Below are the records; copy every line in them that holds the string "Export".
--------------------------------
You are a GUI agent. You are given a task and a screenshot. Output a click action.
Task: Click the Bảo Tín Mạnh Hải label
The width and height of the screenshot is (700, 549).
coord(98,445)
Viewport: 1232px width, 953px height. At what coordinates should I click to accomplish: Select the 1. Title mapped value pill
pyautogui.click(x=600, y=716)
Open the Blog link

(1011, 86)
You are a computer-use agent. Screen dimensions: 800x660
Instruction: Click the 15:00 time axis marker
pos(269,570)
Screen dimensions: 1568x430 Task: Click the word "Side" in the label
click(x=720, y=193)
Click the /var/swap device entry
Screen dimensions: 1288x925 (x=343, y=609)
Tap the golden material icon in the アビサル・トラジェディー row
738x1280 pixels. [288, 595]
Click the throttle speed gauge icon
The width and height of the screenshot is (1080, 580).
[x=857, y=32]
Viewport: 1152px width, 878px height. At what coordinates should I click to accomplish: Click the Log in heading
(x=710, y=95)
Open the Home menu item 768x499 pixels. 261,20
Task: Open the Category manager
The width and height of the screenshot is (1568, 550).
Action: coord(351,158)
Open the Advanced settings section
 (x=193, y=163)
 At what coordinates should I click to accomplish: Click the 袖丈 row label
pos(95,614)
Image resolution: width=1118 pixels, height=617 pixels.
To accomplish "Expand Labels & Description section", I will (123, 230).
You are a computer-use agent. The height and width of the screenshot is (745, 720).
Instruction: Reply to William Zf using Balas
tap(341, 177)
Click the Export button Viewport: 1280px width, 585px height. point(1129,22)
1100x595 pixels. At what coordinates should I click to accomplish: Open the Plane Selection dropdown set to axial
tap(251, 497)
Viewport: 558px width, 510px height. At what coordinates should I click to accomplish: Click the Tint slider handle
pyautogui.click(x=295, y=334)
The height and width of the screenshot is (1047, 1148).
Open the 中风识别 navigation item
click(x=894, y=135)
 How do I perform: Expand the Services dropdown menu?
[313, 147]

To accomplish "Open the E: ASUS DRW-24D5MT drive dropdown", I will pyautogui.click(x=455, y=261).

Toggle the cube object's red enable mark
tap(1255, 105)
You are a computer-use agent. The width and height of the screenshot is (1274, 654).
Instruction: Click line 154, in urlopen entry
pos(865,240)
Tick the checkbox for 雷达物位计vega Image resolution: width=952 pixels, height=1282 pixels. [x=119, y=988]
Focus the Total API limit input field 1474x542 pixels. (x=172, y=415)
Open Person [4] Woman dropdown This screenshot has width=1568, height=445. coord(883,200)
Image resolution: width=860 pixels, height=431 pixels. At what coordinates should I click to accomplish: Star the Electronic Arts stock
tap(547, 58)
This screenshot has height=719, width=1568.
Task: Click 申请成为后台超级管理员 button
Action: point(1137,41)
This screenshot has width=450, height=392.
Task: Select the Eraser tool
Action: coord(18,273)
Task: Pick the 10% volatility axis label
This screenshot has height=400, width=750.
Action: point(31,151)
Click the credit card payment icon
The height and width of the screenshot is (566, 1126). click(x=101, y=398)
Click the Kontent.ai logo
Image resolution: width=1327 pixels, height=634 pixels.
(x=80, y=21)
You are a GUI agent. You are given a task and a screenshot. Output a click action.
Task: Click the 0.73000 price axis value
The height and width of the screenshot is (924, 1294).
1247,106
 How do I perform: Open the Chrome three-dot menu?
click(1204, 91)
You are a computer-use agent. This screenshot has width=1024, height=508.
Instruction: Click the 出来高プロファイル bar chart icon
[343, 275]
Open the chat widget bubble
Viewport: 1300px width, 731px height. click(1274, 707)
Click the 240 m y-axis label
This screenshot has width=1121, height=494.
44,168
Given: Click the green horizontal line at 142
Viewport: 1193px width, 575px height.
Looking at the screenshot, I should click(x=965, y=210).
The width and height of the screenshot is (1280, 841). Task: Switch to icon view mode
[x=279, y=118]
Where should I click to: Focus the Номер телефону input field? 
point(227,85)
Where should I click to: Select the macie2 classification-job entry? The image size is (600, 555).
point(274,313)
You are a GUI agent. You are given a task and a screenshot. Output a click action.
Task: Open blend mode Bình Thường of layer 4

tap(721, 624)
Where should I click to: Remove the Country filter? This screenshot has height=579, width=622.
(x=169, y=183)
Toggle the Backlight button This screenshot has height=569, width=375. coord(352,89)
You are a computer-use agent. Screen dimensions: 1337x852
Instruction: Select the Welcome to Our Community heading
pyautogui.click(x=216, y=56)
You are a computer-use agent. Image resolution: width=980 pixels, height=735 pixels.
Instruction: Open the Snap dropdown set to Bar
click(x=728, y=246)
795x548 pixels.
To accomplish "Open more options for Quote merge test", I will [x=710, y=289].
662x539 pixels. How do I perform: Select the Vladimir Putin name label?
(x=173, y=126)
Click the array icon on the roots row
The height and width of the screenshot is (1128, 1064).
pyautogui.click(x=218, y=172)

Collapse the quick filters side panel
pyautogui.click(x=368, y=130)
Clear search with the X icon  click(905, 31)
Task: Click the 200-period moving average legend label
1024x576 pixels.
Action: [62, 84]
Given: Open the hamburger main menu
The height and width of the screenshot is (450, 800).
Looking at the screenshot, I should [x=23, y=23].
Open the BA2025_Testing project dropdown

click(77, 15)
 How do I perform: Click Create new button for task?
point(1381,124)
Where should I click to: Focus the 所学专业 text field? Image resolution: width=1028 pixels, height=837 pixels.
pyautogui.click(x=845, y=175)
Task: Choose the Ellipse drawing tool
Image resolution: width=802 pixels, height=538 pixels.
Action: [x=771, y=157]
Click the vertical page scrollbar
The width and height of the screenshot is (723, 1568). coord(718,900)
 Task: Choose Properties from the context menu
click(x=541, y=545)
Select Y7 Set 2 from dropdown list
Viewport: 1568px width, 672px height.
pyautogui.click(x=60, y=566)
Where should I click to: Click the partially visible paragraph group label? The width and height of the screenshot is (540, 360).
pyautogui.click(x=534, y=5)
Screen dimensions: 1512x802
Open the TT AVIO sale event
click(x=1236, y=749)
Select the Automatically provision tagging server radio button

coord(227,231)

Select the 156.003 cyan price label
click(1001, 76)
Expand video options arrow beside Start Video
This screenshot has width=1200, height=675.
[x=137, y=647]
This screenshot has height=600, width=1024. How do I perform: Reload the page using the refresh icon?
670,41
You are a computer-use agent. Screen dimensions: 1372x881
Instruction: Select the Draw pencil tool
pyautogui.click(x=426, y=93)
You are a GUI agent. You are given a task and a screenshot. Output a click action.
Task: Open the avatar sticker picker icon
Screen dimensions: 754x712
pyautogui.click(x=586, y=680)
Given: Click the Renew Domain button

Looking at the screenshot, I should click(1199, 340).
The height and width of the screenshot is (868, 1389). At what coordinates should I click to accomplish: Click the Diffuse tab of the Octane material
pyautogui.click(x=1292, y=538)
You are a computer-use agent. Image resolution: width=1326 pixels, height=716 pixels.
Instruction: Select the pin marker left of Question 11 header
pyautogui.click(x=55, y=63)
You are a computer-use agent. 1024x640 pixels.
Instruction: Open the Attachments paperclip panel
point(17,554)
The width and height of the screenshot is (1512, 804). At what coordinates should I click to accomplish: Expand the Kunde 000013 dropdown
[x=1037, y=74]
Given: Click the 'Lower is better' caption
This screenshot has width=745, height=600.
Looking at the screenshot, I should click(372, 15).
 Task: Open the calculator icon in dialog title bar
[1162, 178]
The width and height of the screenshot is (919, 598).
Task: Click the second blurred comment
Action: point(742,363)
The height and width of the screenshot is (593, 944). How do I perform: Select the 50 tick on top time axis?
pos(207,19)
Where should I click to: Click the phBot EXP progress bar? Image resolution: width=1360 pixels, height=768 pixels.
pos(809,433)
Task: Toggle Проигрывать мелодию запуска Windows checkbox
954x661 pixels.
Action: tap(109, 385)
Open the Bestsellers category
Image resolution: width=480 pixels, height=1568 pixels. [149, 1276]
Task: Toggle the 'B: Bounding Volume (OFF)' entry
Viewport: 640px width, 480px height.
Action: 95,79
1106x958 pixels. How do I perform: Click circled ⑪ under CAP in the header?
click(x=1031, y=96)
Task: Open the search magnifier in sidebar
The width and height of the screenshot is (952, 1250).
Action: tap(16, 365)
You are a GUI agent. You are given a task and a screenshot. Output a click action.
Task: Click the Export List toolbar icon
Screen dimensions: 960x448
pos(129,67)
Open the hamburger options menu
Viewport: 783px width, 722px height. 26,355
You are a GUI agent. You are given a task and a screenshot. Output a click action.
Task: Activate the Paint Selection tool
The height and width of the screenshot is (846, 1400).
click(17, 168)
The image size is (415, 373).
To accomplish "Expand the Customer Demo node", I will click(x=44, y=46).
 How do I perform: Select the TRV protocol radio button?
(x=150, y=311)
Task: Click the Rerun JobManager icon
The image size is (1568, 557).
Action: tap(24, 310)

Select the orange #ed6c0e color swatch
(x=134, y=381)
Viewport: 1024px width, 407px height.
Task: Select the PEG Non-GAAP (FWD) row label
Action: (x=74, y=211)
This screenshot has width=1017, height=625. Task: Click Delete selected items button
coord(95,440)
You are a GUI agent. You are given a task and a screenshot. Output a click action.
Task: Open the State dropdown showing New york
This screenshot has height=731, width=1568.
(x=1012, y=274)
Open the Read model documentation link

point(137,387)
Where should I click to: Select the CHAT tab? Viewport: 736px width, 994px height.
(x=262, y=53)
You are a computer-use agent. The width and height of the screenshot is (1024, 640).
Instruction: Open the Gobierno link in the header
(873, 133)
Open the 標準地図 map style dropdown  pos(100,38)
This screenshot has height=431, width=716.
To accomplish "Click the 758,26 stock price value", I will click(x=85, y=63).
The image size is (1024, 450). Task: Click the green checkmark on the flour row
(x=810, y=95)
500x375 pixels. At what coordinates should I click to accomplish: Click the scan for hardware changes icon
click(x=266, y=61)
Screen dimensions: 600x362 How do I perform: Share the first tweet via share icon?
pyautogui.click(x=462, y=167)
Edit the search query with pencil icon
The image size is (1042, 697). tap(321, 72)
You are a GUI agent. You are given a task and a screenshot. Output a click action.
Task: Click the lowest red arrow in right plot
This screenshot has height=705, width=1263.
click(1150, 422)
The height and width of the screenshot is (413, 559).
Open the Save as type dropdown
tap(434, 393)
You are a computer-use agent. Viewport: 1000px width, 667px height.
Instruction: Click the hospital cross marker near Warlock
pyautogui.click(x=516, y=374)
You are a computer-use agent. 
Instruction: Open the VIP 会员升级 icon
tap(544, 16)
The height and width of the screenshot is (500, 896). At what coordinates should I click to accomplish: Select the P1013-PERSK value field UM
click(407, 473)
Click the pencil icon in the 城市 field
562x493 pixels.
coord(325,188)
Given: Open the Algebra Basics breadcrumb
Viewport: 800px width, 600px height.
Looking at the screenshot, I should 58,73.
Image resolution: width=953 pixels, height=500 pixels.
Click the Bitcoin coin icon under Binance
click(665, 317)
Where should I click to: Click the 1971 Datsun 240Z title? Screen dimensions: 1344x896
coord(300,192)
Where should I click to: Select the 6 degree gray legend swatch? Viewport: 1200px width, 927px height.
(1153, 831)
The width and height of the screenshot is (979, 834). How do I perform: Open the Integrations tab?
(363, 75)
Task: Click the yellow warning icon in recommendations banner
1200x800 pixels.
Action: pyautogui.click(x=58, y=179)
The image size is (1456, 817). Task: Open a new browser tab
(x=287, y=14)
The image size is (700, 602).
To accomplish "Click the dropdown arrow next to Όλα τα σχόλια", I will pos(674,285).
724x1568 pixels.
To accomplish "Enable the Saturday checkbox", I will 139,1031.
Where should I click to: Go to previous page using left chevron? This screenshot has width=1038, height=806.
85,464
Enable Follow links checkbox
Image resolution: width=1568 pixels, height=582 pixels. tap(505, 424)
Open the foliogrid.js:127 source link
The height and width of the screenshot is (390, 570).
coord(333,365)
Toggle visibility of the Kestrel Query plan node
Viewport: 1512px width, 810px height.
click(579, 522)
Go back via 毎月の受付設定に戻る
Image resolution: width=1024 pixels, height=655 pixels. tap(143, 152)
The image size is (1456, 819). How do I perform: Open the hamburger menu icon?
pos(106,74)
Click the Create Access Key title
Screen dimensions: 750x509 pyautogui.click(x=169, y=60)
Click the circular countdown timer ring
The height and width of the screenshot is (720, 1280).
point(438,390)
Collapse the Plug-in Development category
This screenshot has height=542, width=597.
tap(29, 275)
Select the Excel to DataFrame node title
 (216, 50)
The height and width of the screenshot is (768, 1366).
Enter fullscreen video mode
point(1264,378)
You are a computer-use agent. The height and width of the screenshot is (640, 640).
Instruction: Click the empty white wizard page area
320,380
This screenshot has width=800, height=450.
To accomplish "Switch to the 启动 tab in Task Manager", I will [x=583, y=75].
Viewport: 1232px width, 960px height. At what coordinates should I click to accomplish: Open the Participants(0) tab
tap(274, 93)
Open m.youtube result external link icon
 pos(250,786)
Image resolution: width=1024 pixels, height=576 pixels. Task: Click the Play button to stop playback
--------------------------------
▶ _Result of this task_
Click the Export button Viewport: 1280px width, 585px height. point(1129,22)
Task: Click the Export List toolbar icon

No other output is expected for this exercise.